(Volume 25-01)
By Scott Taylor
As 2017 comes to an end and we plunge forward into a brand new calendar year, it is a good time to take stock of just where Canada sits in terms of international military commitments.
From 2002 until 2014, the sole focus of the Canadian military was the mission in Afghanistan. That failed intervention ate up a fortune in terms of human and equipment resources, propping up a corrupt, despotic regime in Kabul. However, the very longevity of that campaign coupled with the fact that there was never any hope to achieve an actual ‘victory’ made things extremely simple for those planning our military operations.
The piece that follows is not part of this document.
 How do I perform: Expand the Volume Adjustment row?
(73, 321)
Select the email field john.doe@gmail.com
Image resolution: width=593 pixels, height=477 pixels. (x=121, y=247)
We simply trained and equipped battle group after endless battle group to deploy into Kandahar to continue waging the counterinsurgency that never ends. Hell, we even built a full-scale mock Kandahar training area at CFB Wainwright, complete with actual Afghan actors, to prepare our soldiers prior to every deployment.
However, with the termination of the Afghan mission, that sense of focus has been lost.
The appearance of the Daesh (aka ISIS) scourge in Iraq in 2014 created a new bogeyman on the scene and Canadians were supportive of the Harper Conservative government’s decision to send in some fighter jets and a handful of special forces trainers to help battle the Islamic extremist evildoers.
That same year saw the onset of the political crisis in Ukraine, which resulted in Russian President Vladimir Putin’s annexation of the Crimea. The Harper government became one of the most strident anti-Russian voices among the NATO alliance and to demonstrate Canada’s resolve, a number of token military assets were committed to NATO’s collective Operation Reassurance in Eastern Europe.
When the Trudeau Liberals came to power in 2015, they pledged to get Canada out of shooting wars and to make Canadian peacekeeping great again.
That all sounded good, but it proved to be far easier said than done. Trudeau did finally withdraw Canada’s CF-18 fighter planes from the anti-Daesh mission in Iraq, but to appease our U.S. allies he also agreed to boost the number of Canadian Special Operations Forces trainers to 200. We also agreed to provide a 50-person field hospital to treat those wounded in the fight against Daesh.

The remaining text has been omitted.